■ **ABOUT THIS EXERCISE**: Reproduce each line below with no alterations.

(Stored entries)
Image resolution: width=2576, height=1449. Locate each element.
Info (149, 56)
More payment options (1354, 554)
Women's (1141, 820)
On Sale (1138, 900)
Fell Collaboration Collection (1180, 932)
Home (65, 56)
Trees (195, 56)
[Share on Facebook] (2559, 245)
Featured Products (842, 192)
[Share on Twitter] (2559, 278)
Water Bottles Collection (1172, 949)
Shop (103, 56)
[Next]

■ **EXERCISE SOLUTION**:
Image resolution: width=2576, height=1449. Locate each element.
Info (149, 56)
More payment options (1354, 554)
Women's (1141, 820)
On Sale (1138, 900)
Fell Collaboration Collection (1180, 932)
Home (65, 56)
Trees (195, 56)
[Share on Facebook] (2559, 245)
Featured Products (842, 192)
[Share on Twitter] (2559, 278)
Water Bottles Collection (1172, 949)
Shop (103, 56)
[Next]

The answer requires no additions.